Secondo uno studio dell'ETH di Zurigo, gli attacchi sono in aumento. Attribuire ogni episodio alla Russia rischia però di amplificare l'effetto della sua strategia.
ZURIGO - Le incursioni di droni, gli attacchi informatici, i sabotaggi e le campagne di disinformazione sono diventati uno degli strumenti principali della cosiddetta guerra ibrida. Dall'invasione russa dell'Ucraina nel 2022, questi episodi sono aumentati sensibilmente in tutta Europa. Ma quanto è concreta la minaccia per la Svizzera? E quanto centra la Russia?
A riportare il tema al centro del dibattito è stato qualche settimana fa il comandante dell'Esercito svizzero, Benedikt Roos, rivelando che una formazione di droni ha sorvolato un'infrastruttura militare elvetica. L'episodio ha alimentato numerose speculazioni, tanto che alcuni media si sono chiesti se dietro l'operazione potesse esserci la Russia. L'esercito, tuttavia, non ha reso noto il luogo dell'accaduto né dispone di elementi per identificare l'origine dei velivoli. Qualche giorno dopo, i giornali del gruppo Tamedia hanno rivelato che il sorvolo avrebbe interessato la caserma di Jassbach, nell'Emmental, dove ha sede il centro di formazione per la difesa cibernetica e l'intercettazione delle comunicazioni. Per il Sonntagsblick si trattava invece il Laboratorio di Spiez - struttura altamente sensibile specializzata nelle minacce nucleari, biologiche e chimiche - già finito nel mirino dello spionaggio russo nel 2018. Dopo l'avvelenamento nel Regno Unito dell'ex agente russo Sergej Skripal e di sua figlia con il gas nervino Novičok, il centro svizzero analizzò un campione della sostanza nell'ambito delle indagini internazionali. Pochi mesi dopo, due agenti del GRU furono arrestati all'Aia: avevano con sé biglietti ferroviari per la Svizzera e documenti sul laboratorio di Spiez. Secondo gli inquirenti, la loro missione era legata proprio alla struttura, con l'obiettivo di ostacolare o cancellare le tracce dell'avvelenamento.
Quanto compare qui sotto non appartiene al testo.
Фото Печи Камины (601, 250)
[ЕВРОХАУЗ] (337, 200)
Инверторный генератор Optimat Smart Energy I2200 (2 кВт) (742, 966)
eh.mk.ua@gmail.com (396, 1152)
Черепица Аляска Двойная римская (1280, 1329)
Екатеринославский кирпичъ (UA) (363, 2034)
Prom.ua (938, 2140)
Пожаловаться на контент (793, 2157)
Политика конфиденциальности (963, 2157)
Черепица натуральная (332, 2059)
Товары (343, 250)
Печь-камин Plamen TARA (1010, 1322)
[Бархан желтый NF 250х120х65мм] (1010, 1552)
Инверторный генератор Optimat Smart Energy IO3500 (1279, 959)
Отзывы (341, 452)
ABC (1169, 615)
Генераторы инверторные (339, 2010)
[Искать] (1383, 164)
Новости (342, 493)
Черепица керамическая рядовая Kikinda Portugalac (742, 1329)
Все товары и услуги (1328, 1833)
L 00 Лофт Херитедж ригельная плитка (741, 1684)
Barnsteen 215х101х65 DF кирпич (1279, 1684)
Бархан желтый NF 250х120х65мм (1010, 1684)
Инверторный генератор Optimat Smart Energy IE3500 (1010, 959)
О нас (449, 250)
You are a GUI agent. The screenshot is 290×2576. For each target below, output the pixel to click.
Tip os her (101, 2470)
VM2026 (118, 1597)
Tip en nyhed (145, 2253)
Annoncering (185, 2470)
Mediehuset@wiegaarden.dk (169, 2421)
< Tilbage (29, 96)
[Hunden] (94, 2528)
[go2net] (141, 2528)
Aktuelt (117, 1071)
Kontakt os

Non è sempre colpa di Mosca
Proprio l'incertezza che circonda episodi come quello delle presunte incursioni di droni è al centro dell'analisi di Ivo Capaul, ricercatore del Center for Security Studies del Politecnico federale di Zurigo (ETH). Come si appresende dalla NZZ, dopo aver analizzato diversi database relativi a incidenti verificatisi in Europa e la scorsa settimana ha pubblicato uno studio intitolato «Ciechi nella zona grigia: interpretazione di un quadro di minaccia ibrida».
Alla luce delle indagini, Capaul invita quindi alla prudenza: attribuire automaticamente ogni evento sospetto a Mosca rischia di amplificare l'effetto psicologico delle operazioni ibride. Dei 61 avvistamenti di droni analizzati nel suo studio, soltanto tre possono infatti essere ricondotti con certezza alla Russia. Questo non significa che il rischio sia trascurabile. Al contrario, secondo il ricercatore la priorità è rafforzare le capacità di sorveglianza e identificazione. Sapere rapidamente se un'infrastruttura è stata effettivamente presa di mira e da chi rappresenta il primo passo sia per garantire la sicurezza sia per evitare allarmismi. Una comunicazione tempestiva e trasparente delle autorità contribuisce inoltre a mantenere la fiducia della popolazione e dimostra a eventuali aggressori che le loro operazioni clandestine possono essere individuate.
Svizzera in ritardo
Su questo fronte la Svizzera parte però in ritardo. Attualmente l'Esercito dispone di un solo nuovo sistema semimobile di contrasto ai droni, utilizzato a metà giugno durante il vertice del G7. Per il resto, le capacità di rilevamento sono giudicate ancora molto limitate, tanto che gli stessi vertici militari ammettono di essere oggi quasi "ciechi" di fronte a incursioni di questo tipo. Per colmare il divario tecnologico, il messaggio sull'esercito 2026 prevede nuovi investimenti nella difesa antidrone. Sono in programma sistemi capaci di individuare i velivoli tramite radar e neutralizzarli con disturbatori di segnale ("jammer") o, in prospettiva, con tecnologie laser. La scelta definitiva delle apparecchiature sarà effettuata solo poco prima della loro entrata in servizio, prevista nel 2028, per evitare che risultino già obsolete in un settore in rapidissima evoluzione. Il Consiglio degli Stati ha già approvato il programma di acquisti, mentre il Consiglio nazionale dovrebbe pronunciarsi in autunno. Nel frattempo, la sfida per la Svizzera resta quella di migliorare la propria capacità di distinguere una reale minaccia da un falso allarme: una differenza che, nella guerra ibrida, può rivelarsi decisiva.